UK consumers ‘have insurance data concerns’

Written by Chris Lemmon

Just 30 per cent of British insurance policyholders trust their insurance providers to manage their data securely, according to a new survey from Mintel.

The Consumers and Data Sharing in Insurance UK 2017 report found that a further 30 per cent said that they would rather pay more for insurance than hand over more personal data than necessary.

The top data sharing concerns highlighted by the survey included fear that smart devices could be hacked or open to security breaches (78 per cent), while just over three quarters (76 per cent) worry that insurers might sell their data to other companies.

The majority of UK consumers said that they are comfortable sharing basic personal information with insurers, such as their age (77 per cent), marital status (69 per cent); however, there is a general reluctance to share data that could be deemed more sensitive or even intrusive. Only one in 10 consumers who have insurance would be willing to give providers access to their real-time location, for instance via a smartphone app, while just 10 per cent would feel comfortable granting them access to information stored on their social media profile.

Three quarters of respondents said however, that they would be encouraged to share more personal information with insurance firms in exchange for a range of benefits. While a discount on a policy is the most wanted incentive among consumers (51 per cent), two in five adults would simply like clear information on how their data is used. On the other hand, 56 per cent of insurance owners fear that by sharing extra data, they may end up paying more for a policy.

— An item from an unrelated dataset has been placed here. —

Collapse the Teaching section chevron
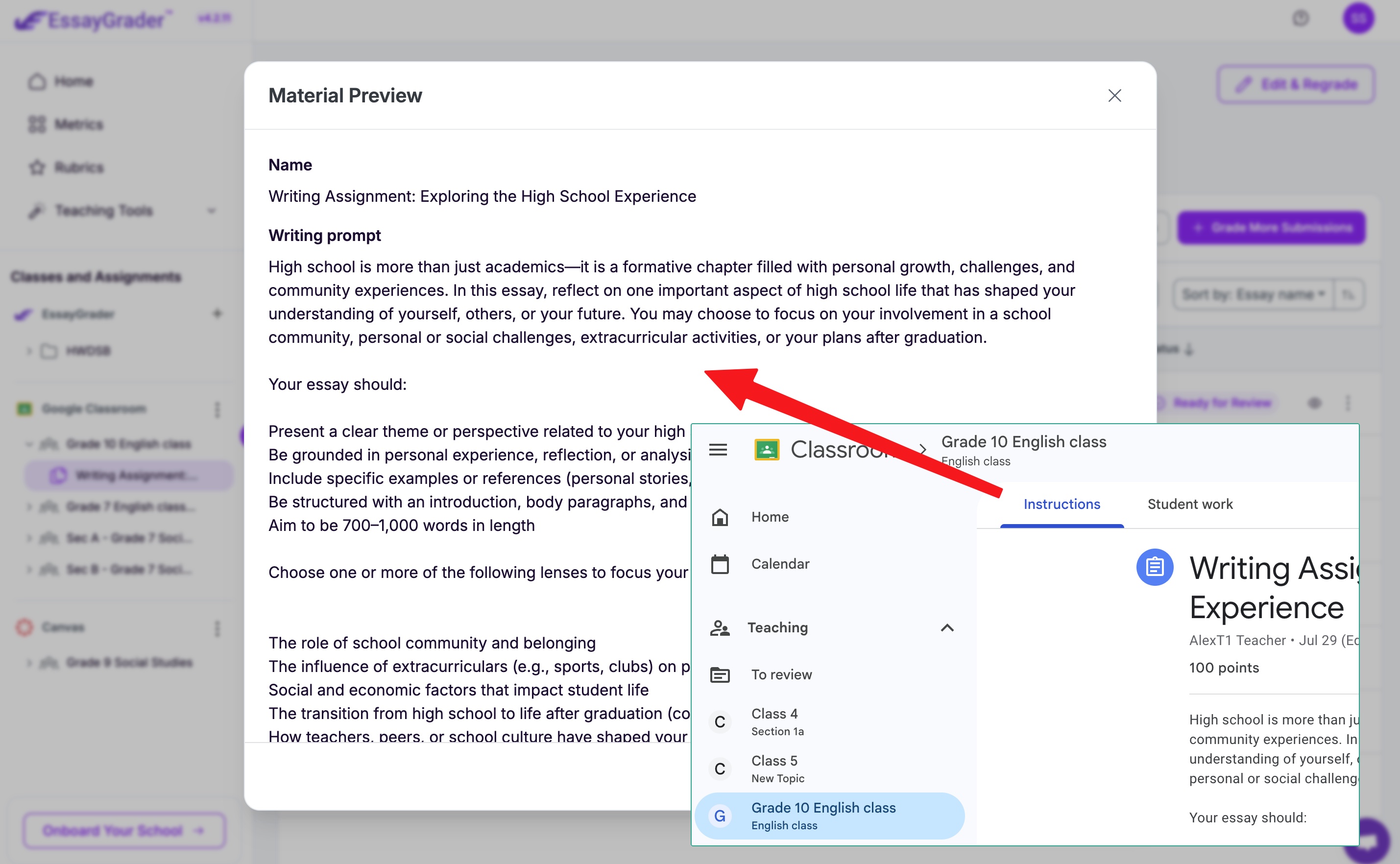This screenshot has height=864, width=1400. point(947,627)
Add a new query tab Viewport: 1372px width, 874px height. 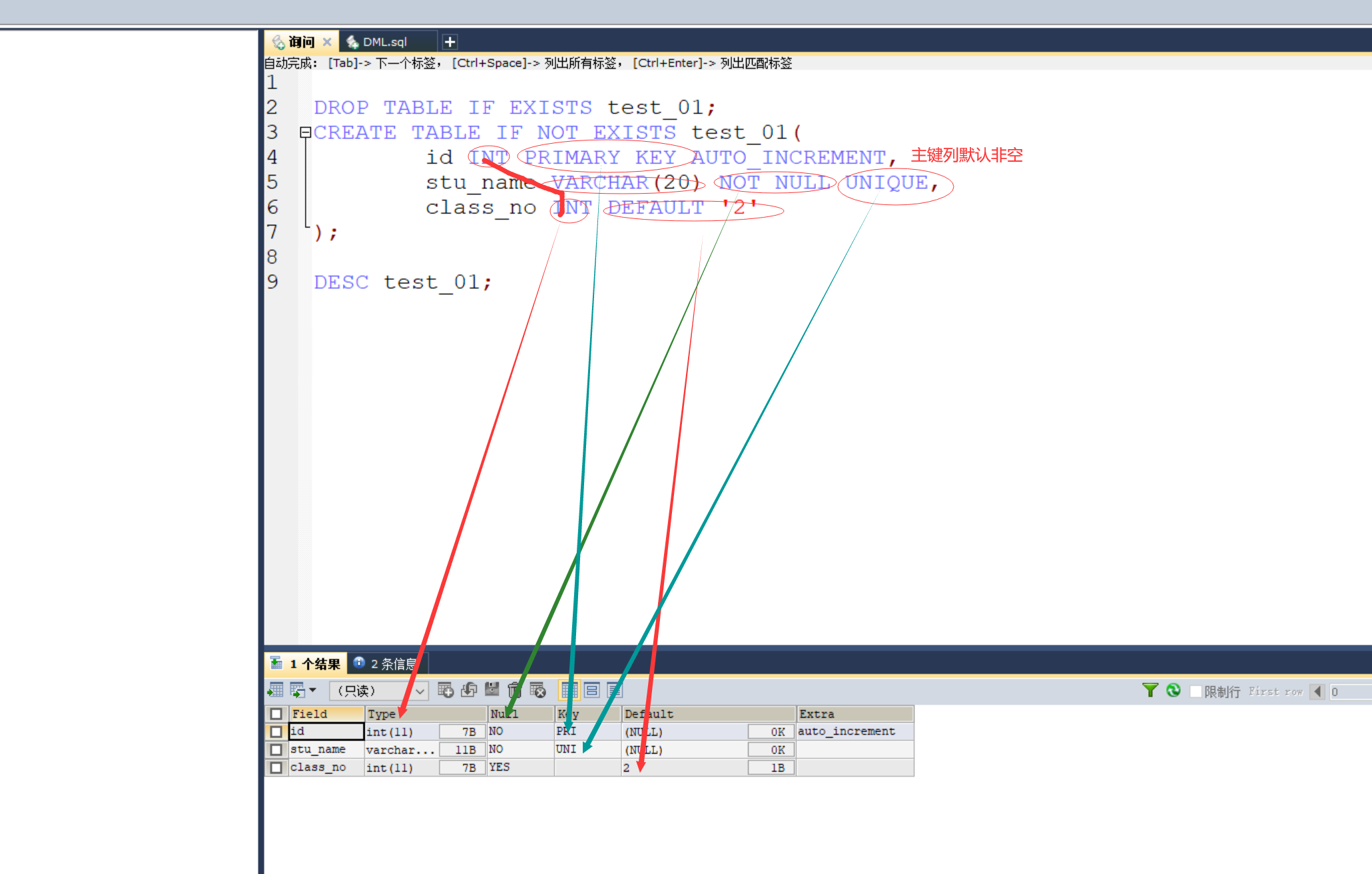pyautogui.click(x=450, y=42)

Paul Davies, senior financial services analyst at Mintel, said: “Consumers are sceptical about insurers’ ability to handle their personal information. This appears to be strongly influenced by consumers’ concerns about how insurers might monetise their data, as well as a lack of faith in the robustness of smart devices or systems that could be used to store or transmit personal data.

“Insurers would be wise to take a proactive approach to tackling the issue of privacy, and for some this could even result in data policies becoming a key part of their company’s brand image as well as their reputation. Use of consumers’ data will without doubt become a more prominent topic over the next 12 months, meaning brands that take a public stance to assure consumers about their privacy could enhance their appeal.”